» **To do**
Continue the essay about coming home to Louisiana from the point where it stops.

The case for coming home
|The nationally known author explains how culture played a key role in his decision to return to Louisiana.|
In the autumn of 1987, I sat at my computer terminal in The Daily Reveille office in the basement of Hodges Hall on the LSU campus and punched out a bitter op-ed commentary about Louisiana state politics. I can't be sure, but I think it had to do with then-Gov. Edwin Edwards' campaign statement that if Louisiana's best and brightest wanted to leave the state, well, good riddance.
That might be what set the hotheaded undergraduate editorialist I was on fire. But truth to tell, as folks who lived through that dismal era of Louisiana politics can attest, it could have been any number of things. Whatever the catalyst, the point of the incendiary piece was to say goodbye to all that. The cynicism of our politics, the populist scorn for excellence, the economic storm and stress that Louisiana institutions seemed incapable of dealing with, and so on—all these things signaled to my generation of college students that we didn't have much of a future here at home.
Five years later, after the failed Roemer Revolution, and having had to vote for the Lizard to keep the Wizard from becoming governor, I fulfilled my own Daily Reveille prophecy. I quit my job at The Advocate, loaded up a U-Haul Gentle-Ride van, and lit out for the East Coast, never to return.
Or so I thought. A year and a half ago, I moved with my wife and children from Philadelphia back to St. Francisville, where I was born and raised. Today I don't have much more faith in Louisiana's functionality, political or otherwise, than I had nearly 30 years ago. But I have a lot more faith in Louisiana—so much so that I came back home to raise our own children. I did this with open eyes and a changed heart.

» **Excerpted data**
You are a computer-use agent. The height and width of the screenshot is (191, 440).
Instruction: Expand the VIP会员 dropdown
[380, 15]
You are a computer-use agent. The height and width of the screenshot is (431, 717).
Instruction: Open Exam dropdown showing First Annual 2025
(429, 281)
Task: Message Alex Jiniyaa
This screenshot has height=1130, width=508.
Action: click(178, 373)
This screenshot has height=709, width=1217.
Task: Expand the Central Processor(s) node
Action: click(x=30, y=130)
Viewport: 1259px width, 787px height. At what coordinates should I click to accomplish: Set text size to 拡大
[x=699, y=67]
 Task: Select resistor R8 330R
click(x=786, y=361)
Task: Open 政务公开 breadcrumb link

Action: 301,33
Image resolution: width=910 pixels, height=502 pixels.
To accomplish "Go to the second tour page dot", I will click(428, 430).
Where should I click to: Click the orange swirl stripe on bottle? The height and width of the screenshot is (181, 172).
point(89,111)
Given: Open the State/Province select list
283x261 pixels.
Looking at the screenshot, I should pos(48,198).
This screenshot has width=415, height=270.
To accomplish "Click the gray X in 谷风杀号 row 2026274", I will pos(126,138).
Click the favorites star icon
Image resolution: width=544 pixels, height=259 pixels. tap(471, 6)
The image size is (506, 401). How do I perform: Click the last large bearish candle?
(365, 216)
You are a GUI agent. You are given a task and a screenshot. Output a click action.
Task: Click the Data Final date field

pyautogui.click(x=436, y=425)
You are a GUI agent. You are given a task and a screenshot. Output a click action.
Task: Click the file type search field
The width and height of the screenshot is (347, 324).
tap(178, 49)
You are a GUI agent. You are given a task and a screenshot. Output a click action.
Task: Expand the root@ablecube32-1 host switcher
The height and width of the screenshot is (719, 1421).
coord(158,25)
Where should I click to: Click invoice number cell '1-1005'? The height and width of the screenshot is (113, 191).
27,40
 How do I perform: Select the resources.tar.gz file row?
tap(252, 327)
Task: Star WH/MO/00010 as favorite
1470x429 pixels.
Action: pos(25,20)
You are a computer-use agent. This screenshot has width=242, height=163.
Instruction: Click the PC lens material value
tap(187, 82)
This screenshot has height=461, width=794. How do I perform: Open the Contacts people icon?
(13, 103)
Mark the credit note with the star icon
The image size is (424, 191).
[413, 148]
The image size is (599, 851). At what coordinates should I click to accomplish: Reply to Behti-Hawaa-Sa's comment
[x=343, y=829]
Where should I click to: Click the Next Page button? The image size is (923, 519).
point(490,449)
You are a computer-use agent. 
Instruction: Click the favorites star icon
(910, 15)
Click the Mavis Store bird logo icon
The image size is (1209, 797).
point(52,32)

» **Response to the task**
Here's what I see now that I didn't see back then.
I left Baton Rouge for a journalism job in Washington, D.C. My roommates were friends from LSU, and my social circle included a number of Southerners. Whenever we would get together at bars or parties, we would usually end up telling stories about back home. As much as we missed the Bayou State, returning home was out of the question. We all had good jobs and good lives in Washington. Besides, Louisiana was a mess, and always would be. “It's a great place to be from,” I used to say then, “but it's not such a great place to be.”
As the years went on, I moved up and down the Eastern seaboard, onward and upward with my career. All the while I was corresponding frequently with an email circle of friends. One, a Californian, once said to me, “Did you ever notice that your best writing is about Louisiana? That's when you really write with flair and passion.”
No, I had not noticed, but I conceded that she was right. Still, I told her, I can never forget the (perhaps apocryphal) words a New Orleans journalist told his newsroom at his farewell party before taking off for a job up North: It was more important to live in a city that valued libraries more than parades. That's the reality of Louisiana life, I told my friend. Romanticism and sentimentality obscure, but do not nullify, hard truths about the barriers life in Louisiana raises to professional advancement.
Which is what mattered to me more than anything. And why not? There's nothing wrong at all with wanting to advance in one's field and better provide for the needs, comforts and prospects of one's own children. As my family grew, my wife and I moved from New York City to Dallas, and then back east to Philadelphia; my career arc—and my salary—kept rising.
And then it happened.
In early 2010, my younger sister Ruthie Leming, a West Feliciana schoolteacher, went into Our Lady of the Lake Regional Medical Center for exploratory surgery. Surgeons found stage IV lung cancer. Ruthie was 40 years old and had three children. She had never smoked. By the time her cancer was found, it was, barring a miracle, too late.
The news was devastating to all of us who loved her. Ruthie, typically, was a rock of faith, hope and serenity from the beginning. For my part, I was 1,300 miles away, powerless to do anything for my sister, her husband, their children, or my folks.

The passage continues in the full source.